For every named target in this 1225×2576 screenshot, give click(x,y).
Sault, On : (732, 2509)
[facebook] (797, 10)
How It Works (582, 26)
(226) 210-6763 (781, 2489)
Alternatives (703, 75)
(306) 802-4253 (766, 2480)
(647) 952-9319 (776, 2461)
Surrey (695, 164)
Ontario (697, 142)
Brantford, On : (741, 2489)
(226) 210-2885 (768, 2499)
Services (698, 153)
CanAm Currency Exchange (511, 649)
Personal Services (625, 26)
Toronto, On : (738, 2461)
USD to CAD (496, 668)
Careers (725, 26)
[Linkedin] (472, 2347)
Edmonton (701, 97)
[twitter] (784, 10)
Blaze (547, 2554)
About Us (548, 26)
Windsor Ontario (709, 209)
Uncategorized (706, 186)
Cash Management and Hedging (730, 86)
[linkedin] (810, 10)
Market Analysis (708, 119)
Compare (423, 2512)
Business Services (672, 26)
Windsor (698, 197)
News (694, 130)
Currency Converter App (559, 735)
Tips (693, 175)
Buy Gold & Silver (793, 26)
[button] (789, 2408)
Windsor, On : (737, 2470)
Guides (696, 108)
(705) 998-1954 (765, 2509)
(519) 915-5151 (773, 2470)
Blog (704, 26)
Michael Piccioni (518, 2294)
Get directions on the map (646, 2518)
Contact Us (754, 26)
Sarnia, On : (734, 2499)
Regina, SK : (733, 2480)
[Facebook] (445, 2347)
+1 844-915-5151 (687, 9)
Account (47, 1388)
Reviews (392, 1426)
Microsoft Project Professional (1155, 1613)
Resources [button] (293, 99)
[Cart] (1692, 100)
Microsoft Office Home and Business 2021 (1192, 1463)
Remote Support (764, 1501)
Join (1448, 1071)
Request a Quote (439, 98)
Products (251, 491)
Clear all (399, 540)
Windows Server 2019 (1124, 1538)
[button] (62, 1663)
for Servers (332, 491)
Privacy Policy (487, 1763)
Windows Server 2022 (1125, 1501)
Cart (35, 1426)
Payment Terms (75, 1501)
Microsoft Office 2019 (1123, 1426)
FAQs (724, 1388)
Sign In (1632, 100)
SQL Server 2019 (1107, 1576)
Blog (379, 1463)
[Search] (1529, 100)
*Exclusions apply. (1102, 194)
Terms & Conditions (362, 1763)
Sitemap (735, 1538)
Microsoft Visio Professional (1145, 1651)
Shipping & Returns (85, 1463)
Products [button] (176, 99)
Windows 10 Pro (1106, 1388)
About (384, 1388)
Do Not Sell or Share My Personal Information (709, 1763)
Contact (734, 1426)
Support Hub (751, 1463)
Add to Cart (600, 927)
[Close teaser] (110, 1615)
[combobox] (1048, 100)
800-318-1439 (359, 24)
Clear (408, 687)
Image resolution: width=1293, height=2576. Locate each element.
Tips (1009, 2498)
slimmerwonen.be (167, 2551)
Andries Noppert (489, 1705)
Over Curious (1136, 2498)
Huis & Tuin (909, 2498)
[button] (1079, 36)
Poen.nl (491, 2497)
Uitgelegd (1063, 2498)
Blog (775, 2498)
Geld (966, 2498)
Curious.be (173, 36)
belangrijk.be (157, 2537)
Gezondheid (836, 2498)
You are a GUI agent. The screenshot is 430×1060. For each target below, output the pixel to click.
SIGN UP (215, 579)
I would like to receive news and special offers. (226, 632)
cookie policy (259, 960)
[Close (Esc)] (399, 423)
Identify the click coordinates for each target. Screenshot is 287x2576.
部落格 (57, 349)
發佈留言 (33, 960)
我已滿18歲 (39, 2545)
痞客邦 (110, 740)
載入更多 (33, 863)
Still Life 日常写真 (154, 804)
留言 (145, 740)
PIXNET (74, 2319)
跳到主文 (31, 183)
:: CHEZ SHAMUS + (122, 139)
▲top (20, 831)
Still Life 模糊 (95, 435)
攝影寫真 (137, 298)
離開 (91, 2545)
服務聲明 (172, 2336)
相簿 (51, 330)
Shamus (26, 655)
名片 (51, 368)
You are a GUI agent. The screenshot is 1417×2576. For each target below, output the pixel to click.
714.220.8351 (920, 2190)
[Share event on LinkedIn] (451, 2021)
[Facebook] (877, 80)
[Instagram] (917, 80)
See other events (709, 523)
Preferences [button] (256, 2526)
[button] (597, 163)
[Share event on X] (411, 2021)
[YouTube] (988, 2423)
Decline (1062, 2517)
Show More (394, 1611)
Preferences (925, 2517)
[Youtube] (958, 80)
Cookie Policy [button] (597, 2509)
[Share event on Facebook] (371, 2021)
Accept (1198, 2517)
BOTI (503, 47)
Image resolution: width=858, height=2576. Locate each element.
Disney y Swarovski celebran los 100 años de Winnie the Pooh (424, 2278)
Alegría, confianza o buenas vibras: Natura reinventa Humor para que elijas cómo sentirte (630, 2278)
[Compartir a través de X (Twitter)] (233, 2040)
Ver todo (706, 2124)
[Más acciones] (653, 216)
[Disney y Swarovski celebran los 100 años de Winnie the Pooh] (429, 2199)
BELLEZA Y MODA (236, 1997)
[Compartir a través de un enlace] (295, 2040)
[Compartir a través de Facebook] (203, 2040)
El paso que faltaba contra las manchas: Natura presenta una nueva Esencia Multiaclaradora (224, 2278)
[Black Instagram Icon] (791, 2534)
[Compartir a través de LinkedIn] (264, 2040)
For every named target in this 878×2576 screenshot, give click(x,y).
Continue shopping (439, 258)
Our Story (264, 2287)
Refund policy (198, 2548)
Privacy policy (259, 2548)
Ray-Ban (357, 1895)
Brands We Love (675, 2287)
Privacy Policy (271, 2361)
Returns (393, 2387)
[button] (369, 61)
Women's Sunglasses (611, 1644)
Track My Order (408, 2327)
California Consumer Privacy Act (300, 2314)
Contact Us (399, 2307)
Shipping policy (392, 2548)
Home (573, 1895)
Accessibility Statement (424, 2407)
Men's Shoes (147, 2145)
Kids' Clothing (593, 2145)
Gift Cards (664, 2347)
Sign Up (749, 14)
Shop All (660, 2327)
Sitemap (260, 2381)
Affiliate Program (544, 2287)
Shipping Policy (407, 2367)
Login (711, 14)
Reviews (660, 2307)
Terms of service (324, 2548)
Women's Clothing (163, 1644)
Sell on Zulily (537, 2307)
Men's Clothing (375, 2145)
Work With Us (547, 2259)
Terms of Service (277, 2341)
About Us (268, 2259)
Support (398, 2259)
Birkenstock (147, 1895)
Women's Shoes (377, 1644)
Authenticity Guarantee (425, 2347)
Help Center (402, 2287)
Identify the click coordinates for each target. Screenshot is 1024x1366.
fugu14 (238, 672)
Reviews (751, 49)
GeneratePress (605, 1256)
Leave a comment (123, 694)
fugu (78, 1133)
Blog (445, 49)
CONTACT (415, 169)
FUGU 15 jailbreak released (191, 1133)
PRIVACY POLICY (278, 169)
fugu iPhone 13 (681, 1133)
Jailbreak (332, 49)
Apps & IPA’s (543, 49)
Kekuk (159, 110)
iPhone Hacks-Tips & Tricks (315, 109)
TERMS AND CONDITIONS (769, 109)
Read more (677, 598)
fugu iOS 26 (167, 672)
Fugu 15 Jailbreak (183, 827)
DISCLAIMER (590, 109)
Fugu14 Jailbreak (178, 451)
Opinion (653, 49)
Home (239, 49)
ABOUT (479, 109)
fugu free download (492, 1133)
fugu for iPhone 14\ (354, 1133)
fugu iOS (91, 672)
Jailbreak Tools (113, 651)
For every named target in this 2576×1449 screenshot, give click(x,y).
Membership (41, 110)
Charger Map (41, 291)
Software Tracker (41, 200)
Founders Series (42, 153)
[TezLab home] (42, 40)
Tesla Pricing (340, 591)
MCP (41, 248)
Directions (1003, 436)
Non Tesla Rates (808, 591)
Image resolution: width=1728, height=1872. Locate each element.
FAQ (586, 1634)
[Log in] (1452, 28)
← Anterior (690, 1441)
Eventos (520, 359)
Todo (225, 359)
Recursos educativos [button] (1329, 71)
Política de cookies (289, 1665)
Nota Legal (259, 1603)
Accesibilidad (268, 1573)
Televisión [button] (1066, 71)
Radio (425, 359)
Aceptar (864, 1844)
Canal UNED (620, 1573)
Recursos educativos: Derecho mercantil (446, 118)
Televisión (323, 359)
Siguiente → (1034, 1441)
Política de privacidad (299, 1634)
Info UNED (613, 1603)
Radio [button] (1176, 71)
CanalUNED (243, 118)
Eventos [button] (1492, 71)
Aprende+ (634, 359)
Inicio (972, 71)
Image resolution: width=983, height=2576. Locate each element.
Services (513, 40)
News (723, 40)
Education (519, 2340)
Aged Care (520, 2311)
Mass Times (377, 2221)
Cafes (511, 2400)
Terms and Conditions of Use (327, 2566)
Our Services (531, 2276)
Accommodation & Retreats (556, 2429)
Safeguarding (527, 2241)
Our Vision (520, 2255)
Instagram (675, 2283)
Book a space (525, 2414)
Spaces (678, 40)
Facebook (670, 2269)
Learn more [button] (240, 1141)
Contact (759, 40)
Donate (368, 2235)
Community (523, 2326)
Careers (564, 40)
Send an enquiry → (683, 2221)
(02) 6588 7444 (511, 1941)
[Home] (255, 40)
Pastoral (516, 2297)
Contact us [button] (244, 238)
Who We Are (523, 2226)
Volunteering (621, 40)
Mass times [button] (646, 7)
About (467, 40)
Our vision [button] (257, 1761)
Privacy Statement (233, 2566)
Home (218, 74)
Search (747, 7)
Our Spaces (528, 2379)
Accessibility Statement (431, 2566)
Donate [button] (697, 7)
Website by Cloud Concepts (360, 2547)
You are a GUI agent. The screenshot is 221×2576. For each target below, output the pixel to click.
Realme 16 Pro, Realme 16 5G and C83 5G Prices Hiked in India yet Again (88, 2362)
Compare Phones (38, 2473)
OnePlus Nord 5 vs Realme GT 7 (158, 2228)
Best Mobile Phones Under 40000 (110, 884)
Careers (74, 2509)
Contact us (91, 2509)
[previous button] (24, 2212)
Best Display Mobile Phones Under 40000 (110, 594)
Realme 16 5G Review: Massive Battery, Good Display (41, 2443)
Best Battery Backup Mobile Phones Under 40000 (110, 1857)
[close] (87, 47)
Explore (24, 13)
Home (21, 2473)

┄┄┄┄┄┄┄┄┄┄

--- ACTIVITY ---
What is needed is an exact repetition of the lines from the first line of the records through the line containing "[Linkedin] (472, 2347)", both ends included, and nothing more.

--- ANSWER SPACE ---
For every named target in this 1225×2576 screenshot, give click(x,y).
Sault, On : (732, 2509)
[facebook] (797, 10)
How It Works (582, 26)
(226) 210-6763 (781, 2489)
Alternatives (703, 75)
(306) 802-4253 (766, 2480)
(647) 952-9319 (776, 2461)
Surrey (695, 164)
Ontario (697, 142)
Brantford, On : (741, 2489)
(226) 210-2885 (768, 2499)
Services (698, 153)
CanAm Currency Exchange (511, 649)
Personal Services (625, 26)
Toronto, On : (738, 2461)
USD to CAD (496, 668)
Careers (725, 26)
[Linkedin] (472, 2347)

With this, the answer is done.